**Directive**
Return every one of the rows below unchanged, character for character.

**Recorded information**
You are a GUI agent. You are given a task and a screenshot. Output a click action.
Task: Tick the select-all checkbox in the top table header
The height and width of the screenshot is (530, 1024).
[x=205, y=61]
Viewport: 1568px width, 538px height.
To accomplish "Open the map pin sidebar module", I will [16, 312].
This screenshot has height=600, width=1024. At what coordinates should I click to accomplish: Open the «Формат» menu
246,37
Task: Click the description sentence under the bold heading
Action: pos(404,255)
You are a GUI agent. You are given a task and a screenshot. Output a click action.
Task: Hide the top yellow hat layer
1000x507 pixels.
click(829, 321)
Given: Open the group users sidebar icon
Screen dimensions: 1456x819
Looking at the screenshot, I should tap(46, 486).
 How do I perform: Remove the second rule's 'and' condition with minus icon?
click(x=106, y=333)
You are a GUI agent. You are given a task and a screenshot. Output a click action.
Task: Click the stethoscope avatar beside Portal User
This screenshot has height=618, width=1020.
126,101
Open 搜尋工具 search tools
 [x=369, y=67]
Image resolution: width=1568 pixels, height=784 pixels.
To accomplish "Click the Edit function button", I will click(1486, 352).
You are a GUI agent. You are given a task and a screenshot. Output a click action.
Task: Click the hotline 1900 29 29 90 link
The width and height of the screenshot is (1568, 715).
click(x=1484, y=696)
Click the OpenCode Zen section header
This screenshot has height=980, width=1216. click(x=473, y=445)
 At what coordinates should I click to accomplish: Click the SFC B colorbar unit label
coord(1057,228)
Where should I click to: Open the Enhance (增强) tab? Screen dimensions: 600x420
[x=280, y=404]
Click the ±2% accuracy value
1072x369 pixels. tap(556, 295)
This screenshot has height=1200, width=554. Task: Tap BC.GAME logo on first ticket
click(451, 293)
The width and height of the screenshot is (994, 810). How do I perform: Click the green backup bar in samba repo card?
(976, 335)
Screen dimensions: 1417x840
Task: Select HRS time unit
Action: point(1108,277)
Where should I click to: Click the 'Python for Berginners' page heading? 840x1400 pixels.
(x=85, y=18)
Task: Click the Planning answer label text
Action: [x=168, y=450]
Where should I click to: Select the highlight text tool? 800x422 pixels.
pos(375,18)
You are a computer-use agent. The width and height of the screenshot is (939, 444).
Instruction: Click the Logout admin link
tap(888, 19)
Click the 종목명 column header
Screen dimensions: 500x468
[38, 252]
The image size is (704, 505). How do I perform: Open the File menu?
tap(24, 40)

**Solution for this task**
You are a GUI agent. You are given a task and a screenshot. Output a click action.
Task: Tick the select-all checkbox in the top table header
The height and width of the screenshot is (530, 1024).
[x=205, y=61]
Viewport: 1568px width, 538px height.
To accomplish "Open the map pin sidebar module", I will [16, 312].
This screenshot has height=600, width=1024. At what coordinates should I click to accomplish: Open the «Формат» menu
246,37
Task: Click the description sentence under the bold heading
Action: pos(404,255)
You are a GUI agent. You are given a task and a screenshot. Output a click action.
Task: Hide the top yellow hat layer
1000x507 pixels.
click(829, 321)
Given: Open the group users sidebar icon
Screen dimensions: 1456x819
Looking at the screenshot, I should tap(46, 486).
 How do I perform: Remove the second rule's 'and' condition with minus icon?
click(x=106, y=333)
You are a GUI agent. You are given a task and a screenshot. Output a click action.
Task: Click the stethoscope avatar beside Portal User
This screenshot has height=618, width=1020.
126,101
Open 搜尋工具 search tools
 [x=369, y=67]
Image resolution: width=1568 pixels, height=784 pixels.
To accomplish "Click the Edit function button", I will click(1486, 352).
You are a GUI agent. You are given a task and a screenshot. Output a click action.
Task: Click the hotline 1900 29 29 90 link
The width and height of the screenshot is (1568, 715).
click(x=1484, y=696)
Click the OpenCode Zen section header
This screenshot has height=980, width=1216. click(x=473, y=445)
 At what coordinates should I click to accomplish: Click the SFC B colorbar unit label
coord(1057,228)
Where should I click to: Open the Enhance (增强) tab? Screen dimensions: 600x420
[x=280, y=404]
Click the ±2% accuracy value
1072x369 pixels. tap(556, 295)
This screenshot has height=1200, width=554. Task: Tap BC.GAME logo on first ticket
click(451, 293)
The width and height of the screenshot is (994, 810). How do I perform: Click the green backup bar in samba repo card?
(976, 335)
Screen dimensions: 1417x840
Task: Select HRS time unit
Action: point(1108,277)
Where should I click to: Click the 'Python for Berginners' page heading? 840x1400 pixels.
(x=85, y=18)
Task: Click the Planning answer label text
Action: [x=168, y=450]
Where should I click to: Select the highlight text tool? 800x422 pixels.
pos(375,18)
You are a computer-use agent. The width and height of the screenshot is (939, 444).
Instruction: Click the Logout admin link
tap(888, 19)
Click the 종목명 column header
Screen dimensions: 500x468
[38, 252]
The image size is (704, 505). How do I perform: Open the File menu?
tap(24, 40)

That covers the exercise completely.